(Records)
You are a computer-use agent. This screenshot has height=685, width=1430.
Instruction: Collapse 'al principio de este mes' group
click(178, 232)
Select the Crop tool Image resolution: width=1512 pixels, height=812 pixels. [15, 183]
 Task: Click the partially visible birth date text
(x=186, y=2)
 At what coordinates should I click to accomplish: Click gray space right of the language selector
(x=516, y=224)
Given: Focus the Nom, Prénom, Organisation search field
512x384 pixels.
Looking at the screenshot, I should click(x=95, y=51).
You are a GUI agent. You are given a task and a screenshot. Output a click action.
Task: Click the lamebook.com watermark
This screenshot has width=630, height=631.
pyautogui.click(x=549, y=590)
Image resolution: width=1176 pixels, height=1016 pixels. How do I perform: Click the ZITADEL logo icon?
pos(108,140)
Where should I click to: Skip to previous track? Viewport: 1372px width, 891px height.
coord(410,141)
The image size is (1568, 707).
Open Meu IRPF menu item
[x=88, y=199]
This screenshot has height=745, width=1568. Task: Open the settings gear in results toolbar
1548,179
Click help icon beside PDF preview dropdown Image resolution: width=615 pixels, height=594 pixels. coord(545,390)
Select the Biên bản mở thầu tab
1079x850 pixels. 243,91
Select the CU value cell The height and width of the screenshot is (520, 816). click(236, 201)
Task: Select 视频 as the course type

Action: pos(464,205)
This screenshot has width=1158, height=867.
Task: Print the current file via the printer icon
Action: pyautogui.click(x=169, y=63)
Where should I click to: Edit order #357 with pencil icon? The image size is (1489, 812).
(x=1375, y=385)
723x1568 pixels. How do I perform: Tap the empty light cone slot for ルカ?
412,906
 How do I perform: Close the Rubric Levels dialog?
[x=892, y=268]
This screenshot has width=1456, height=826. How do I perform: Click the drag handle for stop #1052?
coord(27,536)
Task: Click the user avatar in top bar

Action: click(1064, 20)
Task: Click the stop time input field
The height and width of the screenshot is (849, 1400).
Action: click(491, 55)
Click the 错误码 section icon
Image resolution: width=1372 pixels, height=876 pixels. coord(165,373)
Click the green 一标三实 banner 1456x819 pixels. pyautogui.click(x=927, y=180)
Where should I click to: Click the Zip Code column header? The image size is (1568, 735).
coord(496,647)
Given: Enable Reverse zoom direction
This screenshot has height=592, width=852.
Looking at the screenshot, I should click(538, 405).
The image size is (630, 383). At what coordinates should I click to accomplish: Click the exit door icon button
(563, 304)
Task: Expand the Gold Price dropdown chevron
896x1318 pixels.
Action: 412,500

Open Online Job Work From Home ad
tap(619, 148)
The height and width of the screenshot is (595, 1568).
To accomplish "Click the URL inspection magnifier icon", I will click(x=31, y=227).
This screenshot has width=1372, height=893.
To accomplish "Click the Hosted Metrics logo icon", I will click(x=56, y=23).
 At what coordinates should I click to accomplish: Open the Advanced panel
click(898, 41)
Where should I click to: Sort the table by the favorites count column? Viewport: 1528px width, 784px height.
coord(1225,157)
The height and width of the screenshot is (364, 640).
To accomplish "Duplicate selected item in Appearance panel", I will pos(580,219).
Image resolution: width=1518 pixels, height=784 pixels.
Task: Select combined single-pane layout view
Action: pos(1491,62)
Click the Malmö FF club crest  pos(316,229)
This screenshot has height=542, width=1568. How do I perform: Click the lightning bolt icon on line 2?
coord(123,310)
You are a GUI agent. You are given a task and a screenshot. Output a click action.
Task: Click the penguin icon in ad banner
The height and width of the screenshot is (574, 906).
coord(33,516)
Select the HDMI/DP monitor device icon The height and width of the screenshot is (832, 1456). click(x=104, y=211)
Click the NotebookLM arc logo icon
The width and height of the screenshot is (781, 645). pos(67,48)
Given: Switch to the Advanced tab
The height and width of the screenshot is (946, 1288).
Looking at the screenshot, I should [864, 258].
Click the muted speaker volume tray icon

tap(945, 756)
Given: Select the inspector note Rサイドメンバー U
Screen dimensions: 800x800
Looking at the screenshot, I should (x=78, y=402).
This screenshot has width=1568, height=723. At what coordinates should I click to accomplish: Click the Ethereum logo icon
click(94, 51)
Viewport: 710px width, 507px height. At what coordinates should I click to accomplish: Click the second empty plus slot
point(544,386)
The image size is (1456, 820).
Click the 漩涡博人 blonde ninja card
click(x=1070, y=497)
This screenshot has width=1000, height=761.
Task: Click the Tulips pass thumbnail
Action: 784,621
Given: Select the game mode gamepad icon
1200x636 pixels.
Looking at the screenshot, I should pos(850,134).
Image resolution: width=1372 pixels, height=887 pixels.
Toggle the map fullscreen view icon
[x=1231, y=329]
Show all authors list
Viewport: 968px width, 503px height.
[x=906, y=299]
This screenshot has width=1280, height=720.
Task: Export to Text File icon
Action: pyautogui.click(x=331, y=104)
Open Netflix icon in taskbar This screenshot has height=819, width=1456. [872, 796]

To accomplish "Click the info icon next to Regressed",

Task requirements: Rewrite the lines from the one containing "The height and width of the screenshot is (364, 640)." through the one containing "tap(945, 756)" as a Markdown table with the columns No. and Line. Give each line its own numbered row, and leave out blank lines.

Exercise output:
| No. | Line |
|---|---|
| 1 | The height and width of the screenshot is (364, 640). |
| 2 | To accomplish "Duplicate selected item in Appearance panel", I will pos(580,219). |
| 3 | Image resolution: width=1518 pixels, height=784 pixels. |
| 4 | Task: Select combined single-pane layout view |
| 5 | Action: pos(1491,62) |
| 6 | Click the Malmö FF club crest  pos(316,229) |
| 7 | This screenshot has height=542, width=1568. How do I perform: Click the lightning bolt icon on line 2? |
| 8 | coord(123,310) |
| 9 | You are a GUI agent. You are given a task and a screenshot. Output a click action. |
| 10 | Task: Click the penguin icon in ad banner |
| 11 | The height and width of the screenshot is (574, 906). |
| 12 | coord(33,516) |
| 13 | Select the HDMI/DP monitor device icon The height and width of the screenshot is (832, 1456). click(x=104, y=211) |
| 14 | Click the NotebookLM arc logo icon |
| 15 | The width and height of the screenshot is (781, 645). pos(67,48) |
| 16 | Given: Switch to the Advanced tab |
| 17 | The height and width of the screenshot is (946, 1288). |
| 18 | Looking at the screenshot, I should [864, 258]. |
| 19 | Click the muted speaker volume tray icon |
| 20 | tap(945, 756) |